Role of quercetin in protecting ARPE‑19 cells against H2O2‑induced injury via nuclear factor erythroid 2 like 2 pathway activation and endoplasmic reticulum stress inhibition.

Age‑related macular degeneration (AMD) is a common cause of irreversible blindness in the elderly in the western world. Research has demonstrated that degenerative and progressive conditions of retinal pigmented epithelial (RPE) cells are the key pathogenic mechanisms in AMD. Previous research has indicated the anti‑apoptosis, anti‑oxidant, anti‑inflammatory and anti‑cancer properties of quercetin. Therefore, the present study aimed to investigate the protective effects of quercetin on the ARPE‑19 human retinal pigment epithelial cell line.

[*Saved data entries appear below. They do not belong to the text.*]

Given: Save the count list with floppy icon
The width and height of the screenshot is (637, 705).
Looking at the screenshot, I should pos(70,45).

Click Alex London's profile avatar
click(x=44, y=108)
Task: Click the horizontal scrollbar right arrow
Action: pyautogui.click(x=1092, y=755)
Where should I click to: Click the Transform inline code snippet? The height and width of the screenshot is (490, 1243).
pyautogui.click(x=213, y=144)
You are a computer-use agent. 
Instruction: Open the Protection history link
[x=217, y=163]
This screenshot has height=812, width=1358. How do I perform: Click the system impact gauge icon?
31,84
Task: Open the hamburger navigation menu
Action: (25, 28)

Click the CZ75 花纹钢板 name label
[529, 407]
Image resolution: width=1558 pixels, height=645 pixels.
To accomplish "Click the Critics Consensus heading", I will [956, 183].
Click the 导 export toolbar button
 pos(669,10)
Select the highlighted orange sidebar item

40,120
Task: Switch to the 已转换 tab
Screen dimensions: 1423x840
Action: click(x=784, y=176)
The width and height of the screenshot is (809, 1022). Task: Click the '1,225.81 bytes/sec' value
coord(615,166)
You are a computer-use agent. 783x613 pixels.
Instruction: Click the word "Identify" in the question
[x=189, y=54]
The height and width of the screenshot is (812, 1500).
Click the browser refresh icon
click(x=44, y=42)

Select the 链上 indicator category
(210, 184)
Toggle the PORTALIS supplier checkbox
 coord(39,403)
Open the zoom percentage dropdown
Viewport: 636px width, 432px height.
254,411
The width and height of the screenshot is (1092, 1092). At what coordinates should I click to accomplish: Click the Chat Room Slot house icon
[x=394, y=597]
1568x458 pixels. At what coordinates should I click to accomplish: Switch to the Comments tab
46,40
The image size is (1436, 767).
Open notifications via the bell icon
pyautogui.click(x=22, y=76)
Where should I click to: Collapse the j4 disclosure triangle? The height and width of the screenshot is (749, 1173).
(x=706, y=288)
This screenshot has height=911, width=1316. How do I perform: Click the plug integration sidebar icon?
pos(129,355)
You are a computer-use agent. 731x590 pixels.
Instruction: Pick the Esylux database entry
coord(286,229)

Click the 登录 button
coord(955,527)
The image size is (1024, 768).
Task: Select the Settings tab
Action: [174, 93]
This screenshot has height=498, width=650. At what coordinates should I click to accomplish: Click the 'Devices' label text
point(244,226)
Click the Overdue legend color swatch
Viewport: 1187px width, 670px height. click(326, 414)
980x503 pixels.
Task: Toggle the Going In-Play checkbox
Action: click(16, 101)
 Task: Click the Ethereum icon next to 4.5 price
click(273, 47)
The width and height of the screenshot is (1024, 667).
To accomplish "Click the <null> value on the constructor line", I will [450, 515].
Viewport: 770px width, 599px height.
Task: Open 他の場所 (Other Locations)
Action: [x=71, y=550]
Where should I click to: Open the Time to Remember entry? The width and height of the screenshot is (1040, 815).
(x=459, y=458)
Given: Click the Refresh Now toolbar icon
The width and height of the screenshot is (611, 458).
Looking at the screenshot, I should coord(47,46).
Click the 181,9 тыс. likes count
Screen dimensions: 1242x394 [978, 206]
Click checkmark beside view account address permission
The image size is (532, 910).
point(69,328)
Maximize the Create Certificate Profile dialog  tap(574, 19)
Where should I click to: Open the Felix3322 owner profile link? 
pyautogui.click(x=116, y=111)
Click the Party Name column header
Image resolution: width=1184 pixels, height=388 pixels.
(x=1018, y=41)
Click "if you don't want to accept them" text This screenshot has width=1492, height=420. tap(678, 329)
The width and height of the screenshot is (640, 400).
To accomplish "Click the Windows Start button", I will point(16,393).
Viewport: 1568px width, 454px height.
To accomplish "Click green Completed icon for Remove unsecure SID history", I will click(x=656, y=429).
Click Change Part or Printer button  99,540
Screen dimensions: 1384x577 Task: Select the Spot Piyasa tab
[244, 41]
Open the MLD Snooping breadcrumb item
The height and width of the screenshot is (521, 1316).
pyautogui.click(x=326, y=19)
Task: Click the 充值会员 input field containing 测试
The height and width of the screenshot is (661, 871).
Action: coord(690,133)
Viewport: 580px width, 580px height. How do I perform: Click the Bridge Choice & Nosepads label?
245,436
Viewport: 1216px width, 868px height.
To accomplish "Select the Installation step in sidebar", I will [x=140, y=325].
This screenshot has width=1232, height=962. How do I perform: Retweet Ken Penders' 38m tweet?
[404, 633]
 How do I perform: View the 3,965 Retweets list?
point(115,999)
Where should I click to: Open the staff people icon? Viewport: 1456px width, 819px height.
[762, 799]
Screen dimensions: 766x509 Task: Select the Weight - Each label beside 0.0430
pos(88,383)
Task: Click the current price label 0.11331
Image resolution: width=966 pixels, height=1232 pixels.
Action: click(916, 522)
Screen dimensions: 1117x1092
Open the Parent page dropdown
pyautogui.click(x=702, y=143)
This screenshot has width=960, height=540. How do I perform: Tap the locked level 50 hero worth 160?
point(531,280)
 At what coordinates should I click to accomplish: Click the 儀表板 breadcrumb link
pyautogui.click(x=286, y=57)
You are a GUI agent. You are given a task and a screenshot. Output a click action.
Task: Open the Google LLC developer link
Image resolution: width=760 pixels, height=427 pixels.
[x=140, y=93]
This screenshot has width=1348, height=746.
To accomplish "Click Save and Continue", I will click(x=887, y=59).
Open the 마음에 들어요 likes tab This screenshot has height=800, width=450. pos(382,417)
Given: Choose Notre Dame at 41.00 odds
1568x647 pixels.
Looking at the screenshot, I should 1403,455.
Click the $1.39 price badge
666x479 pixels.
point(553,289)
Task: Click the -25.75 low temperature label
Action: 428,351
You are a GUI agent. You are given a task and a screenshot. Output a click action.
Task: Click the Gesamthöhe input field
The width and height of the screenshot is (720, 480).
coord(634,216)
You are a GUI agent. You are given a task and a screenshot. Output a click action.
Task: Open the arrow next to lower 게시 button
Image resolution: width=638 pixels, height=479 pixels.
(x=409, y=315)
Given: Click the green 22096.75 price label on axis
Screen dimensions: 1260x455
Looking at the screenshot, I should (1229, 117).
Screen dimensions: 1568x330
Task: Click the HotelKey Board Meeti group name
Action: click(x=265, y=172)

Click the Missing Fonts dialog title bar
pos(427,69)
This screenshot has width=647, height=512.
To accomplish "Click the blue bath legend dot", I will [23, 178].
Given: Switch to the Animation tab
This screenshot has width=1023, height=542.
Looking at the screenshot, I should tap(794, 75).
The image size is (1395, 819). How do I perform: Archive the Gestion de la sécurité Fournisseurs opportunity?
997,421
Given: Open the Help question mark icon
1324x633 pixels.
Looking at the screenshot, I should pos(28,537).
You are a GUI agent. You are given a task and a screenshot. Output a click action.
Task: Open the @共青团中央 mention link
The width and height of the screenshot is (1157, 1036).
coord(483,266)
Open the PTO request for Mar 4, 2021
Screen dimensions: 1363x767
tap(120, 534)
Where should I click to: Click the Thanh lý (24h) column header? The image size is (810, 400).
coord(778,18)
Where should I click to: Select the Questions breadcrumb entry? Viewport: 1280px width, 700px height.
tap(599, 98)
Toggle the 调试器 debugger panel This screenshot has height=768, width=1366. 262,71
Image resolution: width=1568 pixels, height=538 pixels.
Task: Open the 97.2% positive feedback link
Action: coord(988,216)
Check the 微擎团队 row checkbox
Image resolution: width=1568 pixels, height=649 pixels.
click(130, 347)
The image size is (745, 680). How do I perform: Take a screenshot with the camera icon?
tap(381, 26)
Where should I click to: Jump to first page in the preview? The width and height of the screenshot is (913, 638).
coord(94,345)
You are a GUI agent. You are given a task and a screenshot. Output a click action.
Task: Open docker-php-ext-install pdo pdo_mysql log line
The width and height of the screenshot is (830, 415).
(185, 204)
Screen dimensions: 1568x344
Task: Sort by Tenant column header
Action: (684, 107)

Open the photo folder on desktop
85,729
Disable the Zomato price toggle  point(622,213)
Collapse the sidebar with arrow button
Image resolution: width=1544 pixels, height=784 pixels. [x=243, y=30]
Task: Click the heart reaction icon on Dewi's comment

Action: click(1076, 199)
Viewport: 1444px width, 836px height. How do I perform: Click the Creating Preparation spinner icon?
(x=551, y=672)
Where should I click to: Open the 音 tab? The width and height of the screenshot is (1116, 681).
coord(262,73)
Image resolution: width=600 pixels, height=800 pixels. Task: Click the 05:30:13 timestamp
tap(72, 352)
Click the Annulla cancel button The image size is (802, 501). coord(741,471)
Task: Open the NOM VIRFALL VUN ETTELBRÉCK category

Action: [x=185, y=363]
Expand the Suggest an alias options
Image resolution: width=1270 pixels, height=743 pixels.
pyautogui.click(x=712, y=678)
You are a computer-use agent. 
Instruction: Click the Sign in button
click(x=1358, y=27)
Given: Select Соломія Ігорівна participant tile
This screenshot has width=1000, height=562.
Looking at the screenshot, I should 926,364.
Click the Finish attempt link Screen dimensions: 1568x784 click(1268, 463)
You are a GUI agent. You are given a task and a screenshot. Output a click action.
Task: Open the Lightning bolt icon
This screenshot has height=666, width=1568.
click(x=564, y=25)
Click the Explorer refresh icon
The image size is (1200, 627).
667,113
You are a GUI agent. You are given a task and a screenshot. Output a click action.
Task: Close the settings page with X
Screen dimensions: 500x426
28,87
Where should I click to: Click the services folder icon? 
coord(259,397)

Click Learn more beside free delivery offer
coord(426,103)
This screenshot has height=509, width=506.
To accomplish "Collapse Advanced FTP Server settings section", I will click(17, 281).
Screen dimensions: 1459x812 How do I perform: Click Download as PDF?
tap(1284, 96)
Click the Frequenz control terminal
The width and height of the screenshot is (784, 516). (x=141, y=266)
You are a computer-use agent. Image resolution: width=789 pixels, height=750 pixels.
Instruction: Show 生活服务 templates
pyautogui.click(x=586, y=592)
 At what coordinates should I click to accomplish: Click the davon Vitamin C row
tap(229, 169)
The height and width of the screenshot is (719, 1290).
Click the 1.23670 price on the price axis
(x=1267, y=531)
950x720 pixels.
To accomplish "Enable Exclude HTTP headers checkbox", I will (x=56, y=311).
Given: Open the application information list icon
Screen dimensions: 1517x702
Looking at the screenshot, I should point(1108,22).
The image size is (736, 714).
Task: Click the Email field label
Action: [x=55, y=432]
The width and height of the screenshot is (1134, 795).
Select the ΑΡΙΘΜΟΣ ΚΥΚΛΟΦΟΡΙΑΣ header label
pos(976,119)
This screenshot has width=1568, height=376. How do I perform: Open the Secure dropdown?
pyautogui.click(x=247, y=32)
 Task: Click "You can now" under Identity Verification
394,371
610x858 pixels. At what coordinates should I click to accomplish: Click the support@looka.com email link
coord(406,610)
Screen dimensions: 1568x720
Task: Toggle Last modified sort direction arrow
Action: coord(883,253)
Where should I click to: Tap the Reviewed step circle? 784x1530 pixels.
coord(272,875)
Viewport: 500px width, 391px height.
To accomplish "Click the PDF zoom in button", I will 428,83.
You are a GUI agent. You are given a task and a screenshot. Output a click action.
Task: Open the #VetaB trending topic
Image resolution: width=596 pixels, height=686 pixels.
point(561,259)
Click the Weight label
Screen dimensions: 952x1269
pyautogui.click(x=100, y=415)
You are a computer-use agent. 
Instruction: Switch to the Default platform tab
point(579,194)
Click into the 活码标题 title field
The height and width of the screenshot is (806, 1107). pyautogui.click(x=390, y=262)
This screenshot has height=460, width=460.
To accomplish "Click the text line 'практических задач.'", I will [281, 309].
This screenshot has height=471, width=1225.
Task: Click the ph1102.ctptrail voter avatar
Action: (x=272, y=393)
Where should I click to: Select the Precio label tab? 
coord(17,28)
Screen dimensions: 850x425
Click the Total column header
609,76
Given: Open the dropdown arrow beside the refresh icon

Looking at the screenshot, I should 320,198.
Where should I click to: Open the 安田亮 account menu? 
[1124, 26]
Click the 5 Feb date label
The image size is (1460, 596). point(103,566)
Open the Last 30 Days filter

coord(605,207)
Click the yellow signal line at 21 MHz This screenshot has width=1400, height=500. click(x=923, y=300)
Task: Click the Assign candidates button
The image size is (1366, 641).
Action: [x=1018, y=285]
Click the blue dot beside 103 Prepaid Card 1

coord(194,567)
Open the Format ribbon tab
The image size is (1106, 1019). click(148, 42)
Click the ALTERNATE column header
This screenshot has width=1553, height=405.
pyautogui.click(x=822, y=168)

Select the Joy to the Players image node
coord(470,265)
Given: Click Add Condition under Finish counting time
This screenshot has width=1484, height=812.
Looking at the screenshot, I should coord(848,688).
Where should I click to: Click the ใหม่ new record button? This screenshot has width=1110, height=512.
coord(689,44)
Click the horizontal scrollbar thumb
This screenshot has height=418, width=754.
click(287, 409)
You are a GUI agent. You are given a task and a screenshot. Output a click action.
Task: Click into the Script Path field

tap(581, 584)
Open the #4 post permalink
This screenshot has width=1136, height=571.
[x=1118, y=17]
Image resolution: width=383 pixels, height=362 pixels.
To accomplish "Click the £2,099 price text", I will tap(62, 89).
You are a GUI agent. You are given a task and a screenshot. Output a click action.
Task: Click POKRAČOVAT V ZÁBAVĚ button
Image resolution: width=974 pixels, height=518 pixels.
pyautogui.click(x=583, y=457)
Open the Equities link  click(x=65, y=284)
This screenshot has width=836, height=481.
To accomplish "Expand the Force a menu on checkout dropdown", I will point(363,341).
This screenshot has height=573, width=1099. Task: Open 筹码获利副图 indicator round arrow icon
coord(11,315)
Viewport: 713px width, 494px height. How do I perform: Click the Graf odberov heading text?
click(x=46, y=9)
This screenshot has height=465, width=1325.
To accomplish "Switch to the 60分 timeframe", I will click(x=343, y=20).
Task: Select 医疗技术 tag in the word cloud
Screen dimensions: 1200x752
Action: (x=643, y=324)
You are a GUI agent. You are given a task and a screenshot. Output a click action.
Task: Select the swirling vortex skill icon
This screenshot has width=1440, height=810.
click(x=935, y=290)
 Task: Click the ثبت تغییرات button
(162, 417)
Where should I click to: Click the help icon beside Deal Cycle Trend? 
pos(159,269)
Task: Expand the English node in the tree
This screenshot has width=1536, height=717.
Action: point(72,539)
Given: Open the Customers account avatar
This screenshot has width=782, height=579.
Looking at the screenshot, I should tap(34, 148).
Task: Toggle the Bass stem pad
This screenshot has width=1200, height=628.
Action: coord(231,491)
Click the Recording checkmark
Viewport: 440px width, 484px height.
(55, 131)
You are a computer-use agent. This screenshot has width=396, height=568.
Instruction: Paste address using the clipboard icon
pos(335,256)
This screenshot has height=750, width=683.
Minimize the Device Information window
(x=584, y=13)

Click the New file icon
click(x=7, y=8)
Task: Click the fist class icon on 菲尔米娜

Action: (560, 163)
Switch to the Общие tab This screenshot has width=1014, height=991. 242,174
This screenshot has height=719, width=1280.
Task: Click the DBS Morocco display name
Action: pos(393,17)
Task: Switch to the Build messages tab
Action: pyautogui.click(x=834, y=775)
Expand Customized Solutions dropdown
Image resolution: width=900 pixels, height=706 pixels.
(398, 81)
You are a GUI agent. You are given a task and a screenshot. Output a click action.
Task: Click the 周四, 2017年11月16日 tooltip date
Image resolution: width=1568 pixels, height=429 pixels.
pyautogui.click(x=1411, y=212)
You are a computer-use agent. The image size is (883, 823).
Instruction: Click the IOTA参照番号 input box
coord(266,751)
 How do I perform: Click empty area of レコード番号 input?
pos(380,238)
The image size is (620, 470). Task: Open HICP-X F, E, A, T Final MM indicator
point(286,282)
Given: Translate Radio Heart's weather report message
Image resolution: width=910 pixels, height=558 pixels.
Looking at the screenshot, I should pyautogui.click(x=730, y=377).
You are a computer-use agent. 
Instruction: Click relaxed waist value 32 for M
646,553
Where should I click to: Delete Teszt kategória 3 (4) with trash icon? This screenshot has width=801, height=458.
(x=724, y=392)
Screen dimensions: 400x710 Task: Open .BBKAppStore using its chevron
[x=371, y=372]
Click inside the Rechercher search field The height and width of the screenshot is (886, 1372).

ARPE‑19 cells were pretreated with various concentrations of quercetin (0‑80 µM) before exposure to 300 µM H2O2. Cell viability was assessed and reactive oxygen species (ROS) were determined. The importance of the NF‑E2‑related factor 2 (Nrf2) signaling pathway was corroborated by western blotting and immunostaining. The protein expression levels of endoplasmic reticulum‑associated stress responsive genes and apoptotic markers were assessed by western blotting. The results demonstrated that in the H2O2 group, cell viability was weakened, but preserved in quercetin group in a dose‑dependent manner, particularly at 20 µM. The level of ROS decreased in the quercetin group compared with the control groups. In the quercetin group, the expression levels of Nrf2 and phase II enzymes (NQO1 and HO‑1) were increased, whereas the levels of ER stress markers (binding of immunoglobulin protein, CCAAT/enhancer‑binding protein homologous protein and phosphorylated eukaryotic translation initiation factor 2α) were reduced. Cell apoptosis‑associated protein expression levels were altered, with the increase of B‑cell lymphoma 2 and reduction of Bcl‑2 X‑associated protein. In conclusion, quercetin protected ARPE‑19 cells from H2O2‑induced cytotoxicity by activating the Nrf2 pathway, inhibiting ER stress and targeting anti‑apoptotic proteins.